Sculptor will reflect on South Africa at Clark Art Institute


WILLIAMSTOWN >> South African artist and educator Farieda Nazier of the University of Johannesburg describes her work as "artistic, educational and writing practice." Sometimes the elements come together, as they do in her arts-based education program "Emerging Arts Activist," and at the Clark Art Institute she will draw on all three — in the first step in an international partnership that may reach from South Africa to local teenagers.

"The three forms of practice are interlinked," she said, "and have become an important means to express, reflect, understand and relate my personal experiences of the world to the broader contemporary condition."

At the Clark, in a week of talks and performances, she will speak on "What Americans Can Learn About the Race Discussion from South Africa," on Thursday, April 9.

Nazier shapes sculpture to comment on the world around her. Recently she has curated a group show, "Tension Torsion: 20 Years On," at the Ithuba Arts Gallery in Johannesburg in 2014 — reflecting on the 20th anniversary of democracy in South Africa, with sculpture and visual art including her own work — and she has had a solo show, "After Math: An exploration of temporality, wounding and consequence" at the Apartheid Museum in August 2012, according to her blog and website.

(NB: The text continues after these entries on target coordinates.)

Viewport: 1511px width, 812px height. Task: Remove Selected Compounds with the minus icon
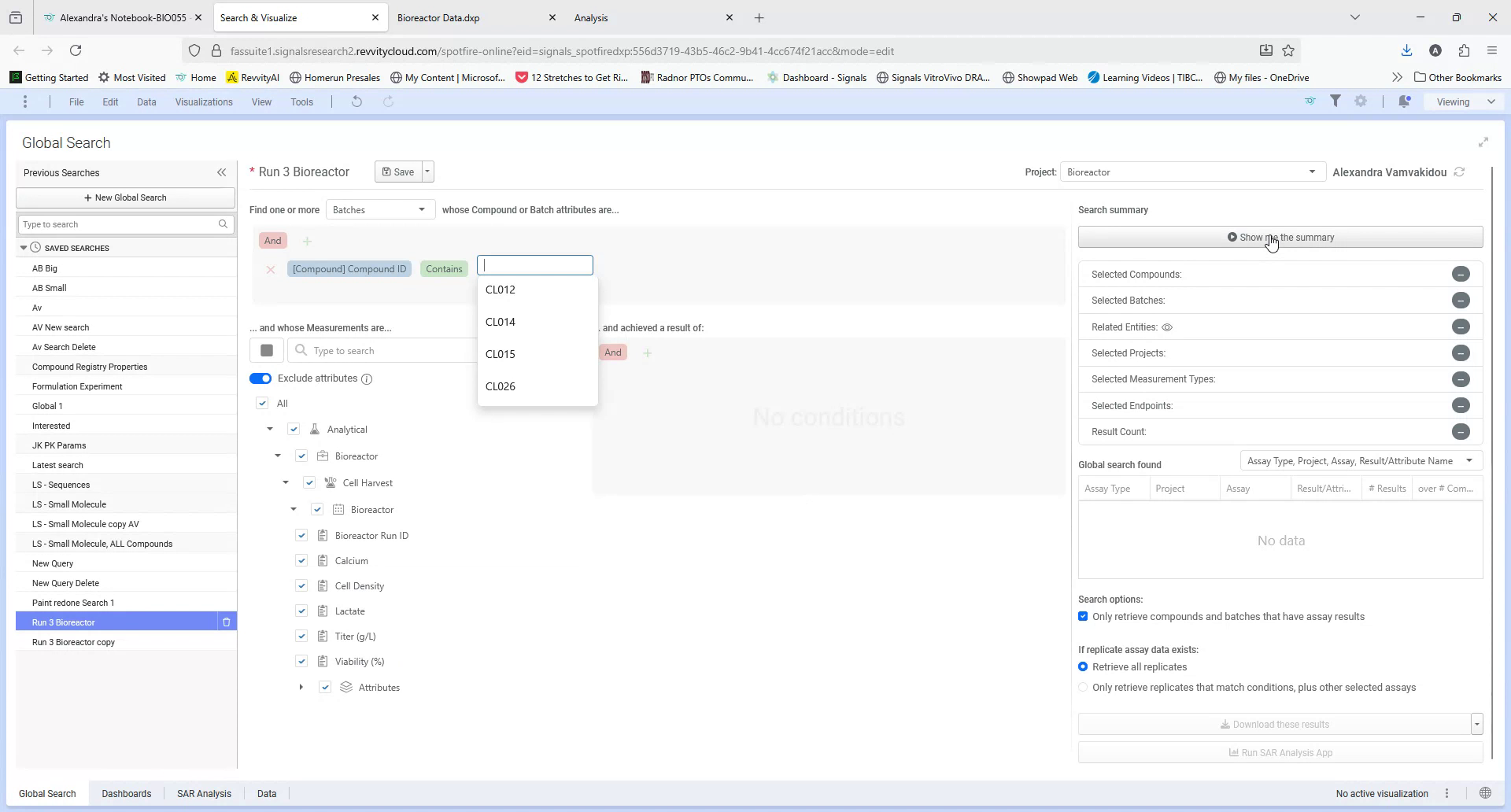(1461, 274)
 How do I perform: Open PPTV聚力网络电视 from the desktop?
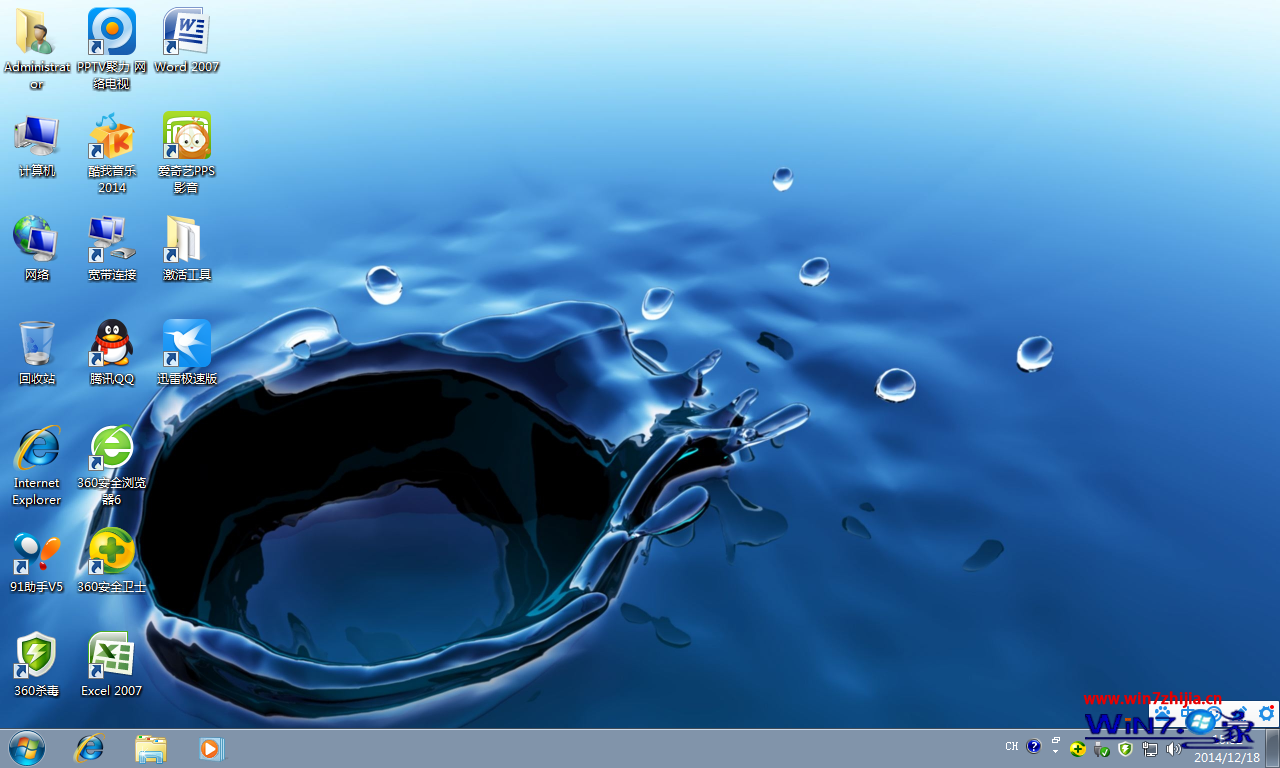[x=111, y=31]
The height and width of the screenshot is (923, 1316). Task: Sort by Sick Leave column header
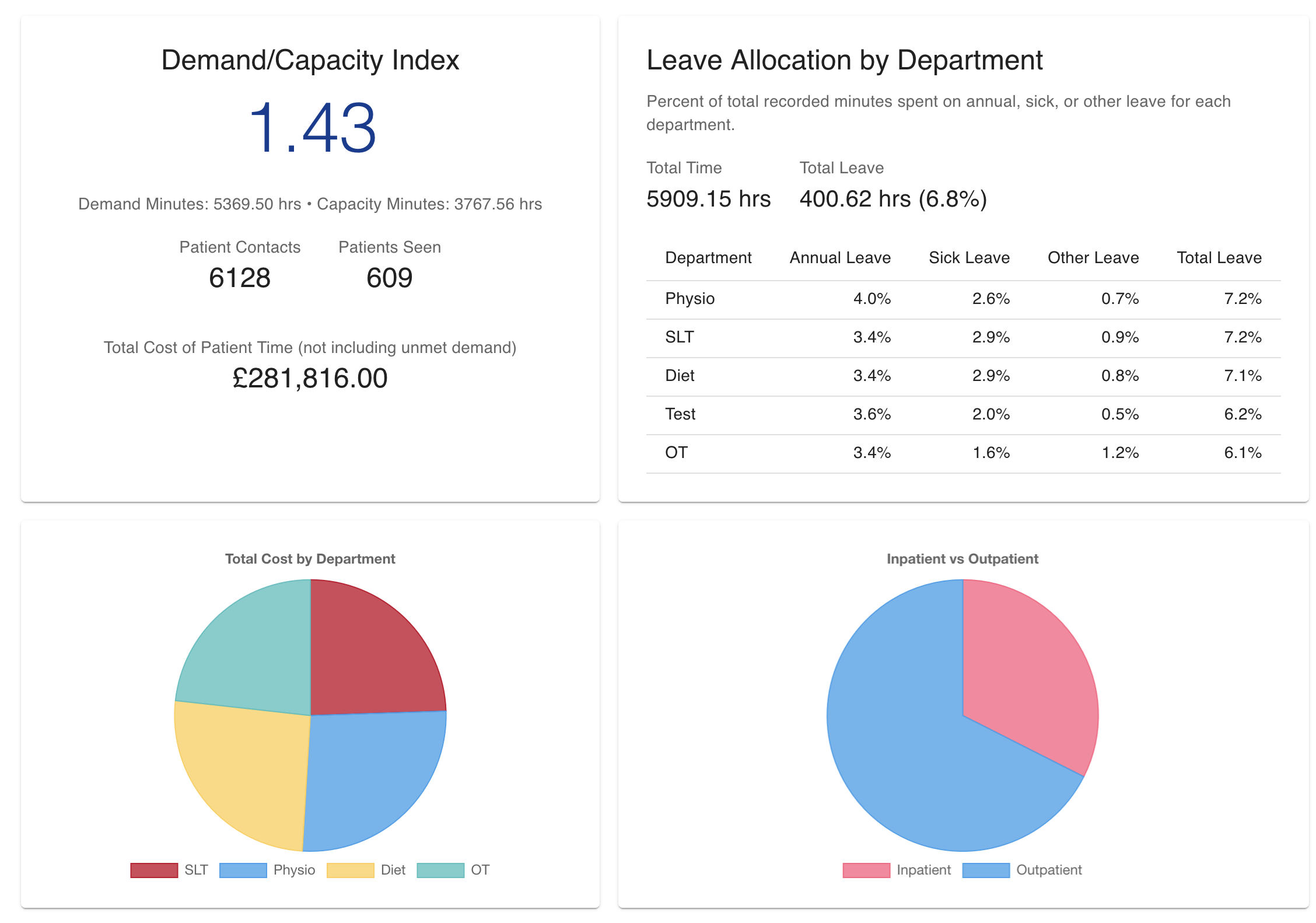(x=968, y=258)
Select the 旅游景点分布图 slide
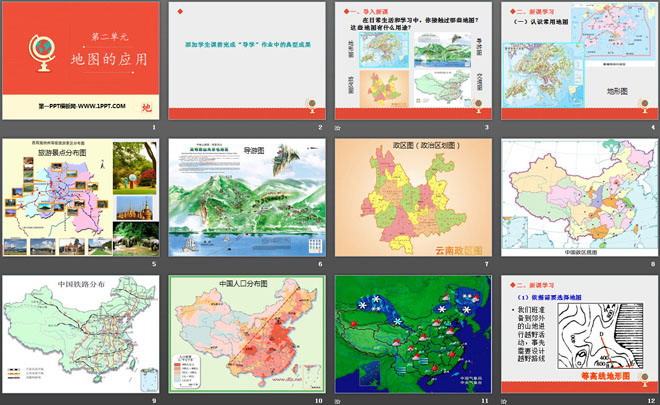The height and width of the screenshot is (405, 660). (x=80, y=200)
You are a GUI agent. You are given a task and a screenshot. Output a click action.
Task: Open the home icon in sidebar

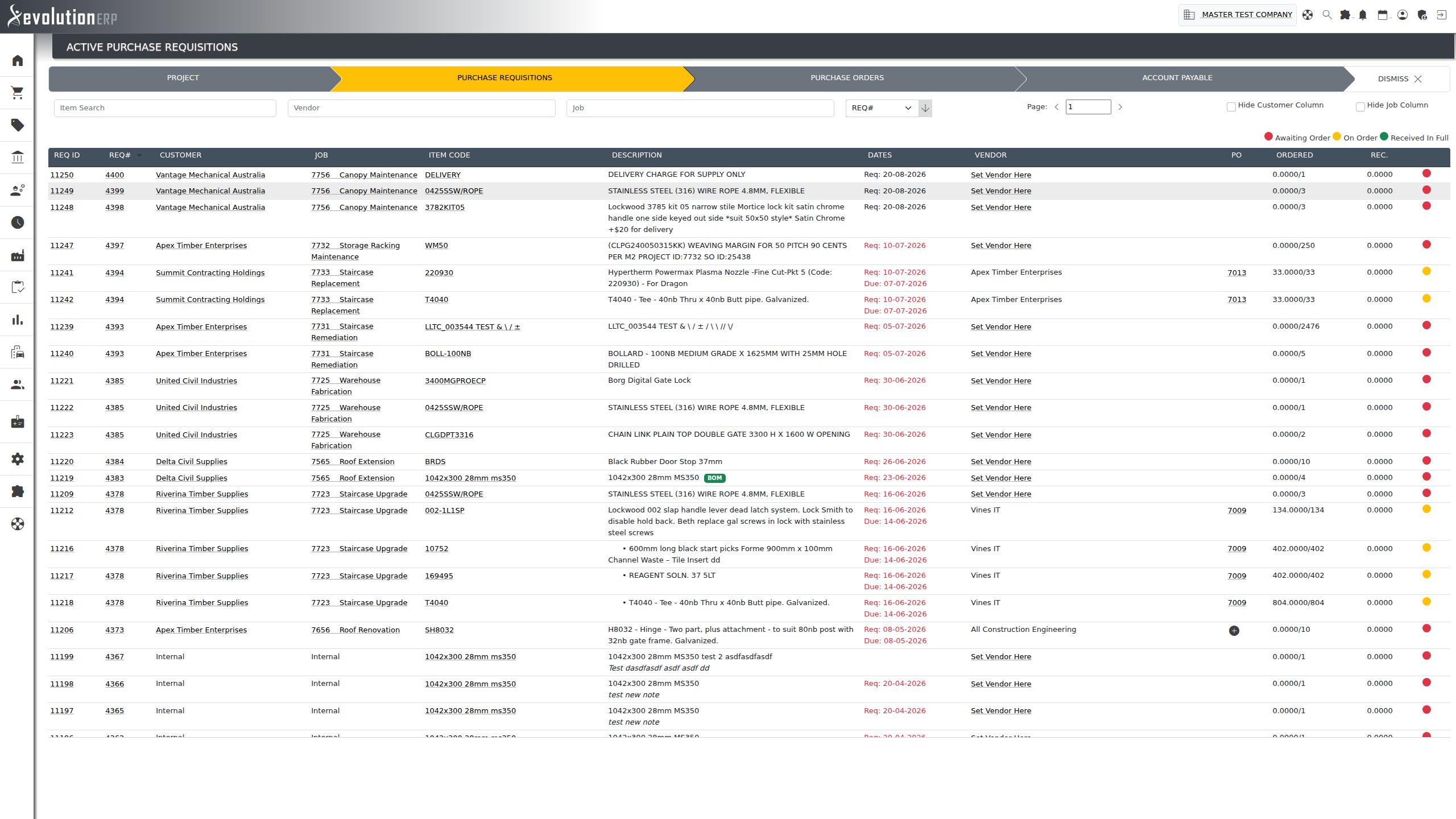click(x=18, y=60)
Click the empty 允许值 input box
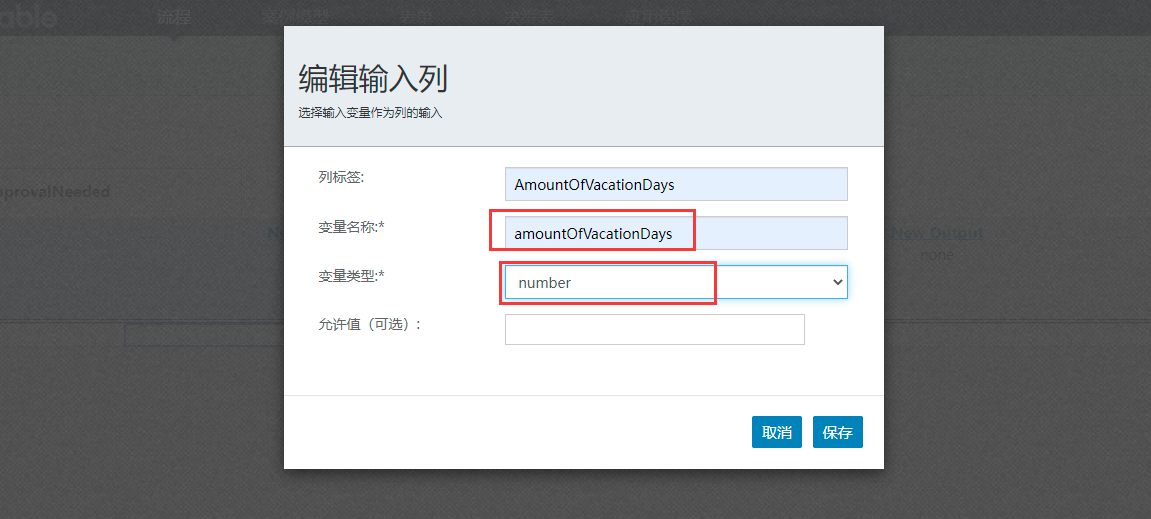Viewport: 1151px width, 519px height. (x=654, y=330)
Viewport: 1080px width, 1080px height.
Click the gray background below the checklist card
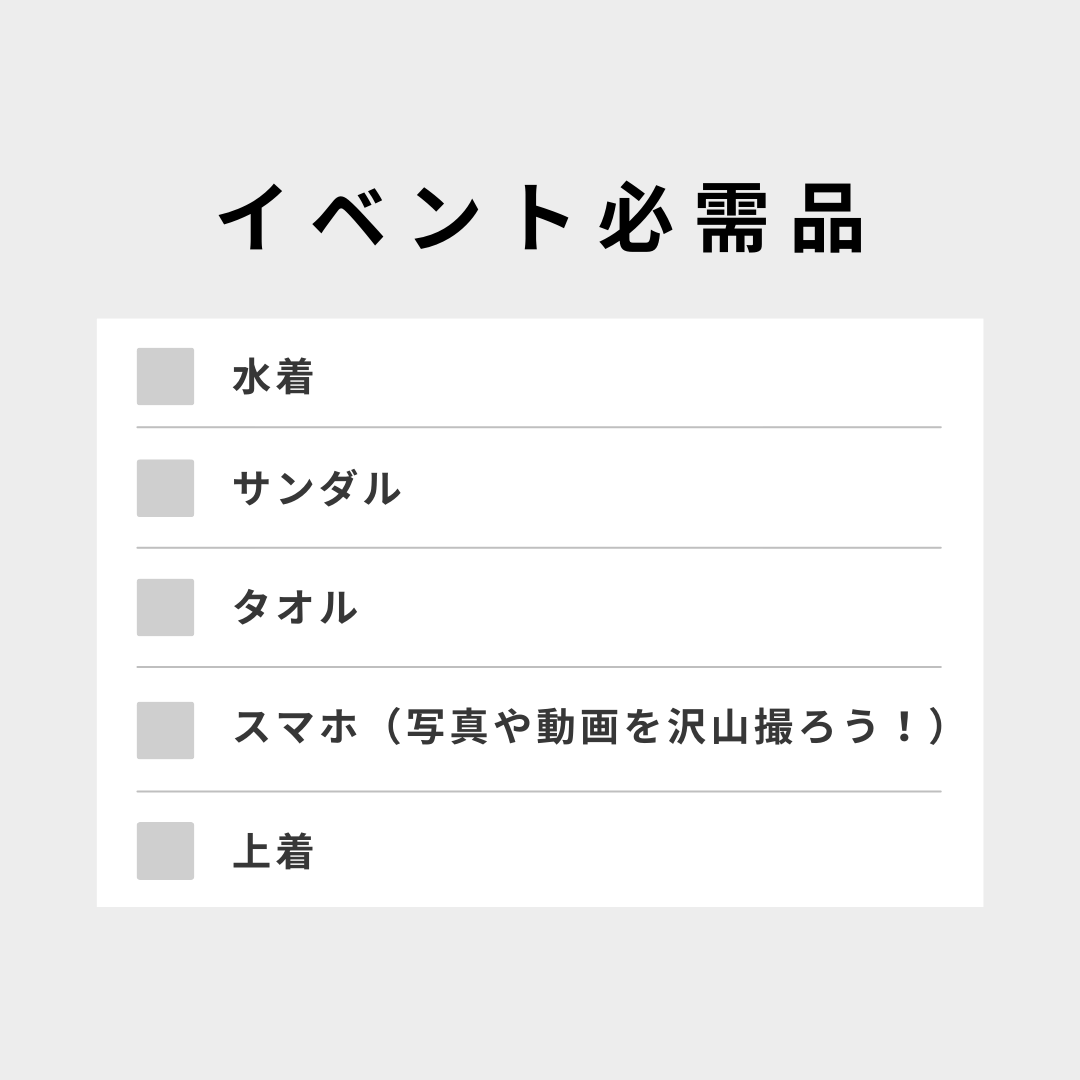540,992
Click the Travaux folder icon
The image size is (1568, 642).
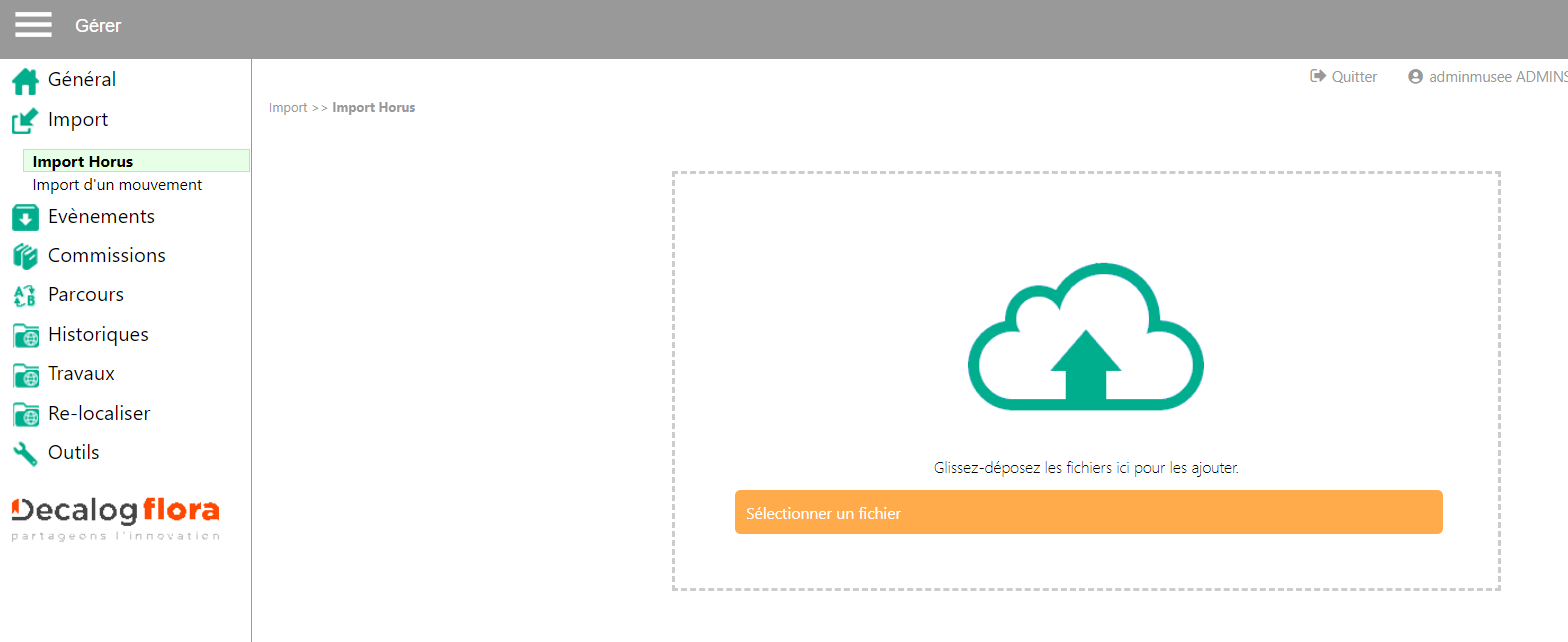tap(25, 375)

She has also developed programs at museums from the Barbier Mueller Gold of Africa Museum and the Apartheid Museum to the University of Johannesburg and the Glasgow School of Art Enterprises.

At the Clark, she wants to talk with her audience, she said.

"It'll be very much a dialogue," said Ronna Tulgan Ostheimer, director of adult, school and community programs at the Clark.

"Art offers a way to talk about race ... it offers a way in and a way out," Tulgan Ostheimer said. "We're not afraid of talking about real issues."

"Race is obviously a major topic in America right now, and over the past few years our country has been more honest about talking about it and admitting it's still an issue. Farieda [will] give a presentation about race using South Africa as a comparison."

Nazier Tulgan will explore an open format with multimedia and artwork, her own and her students'. She brings her artwork into her teaching.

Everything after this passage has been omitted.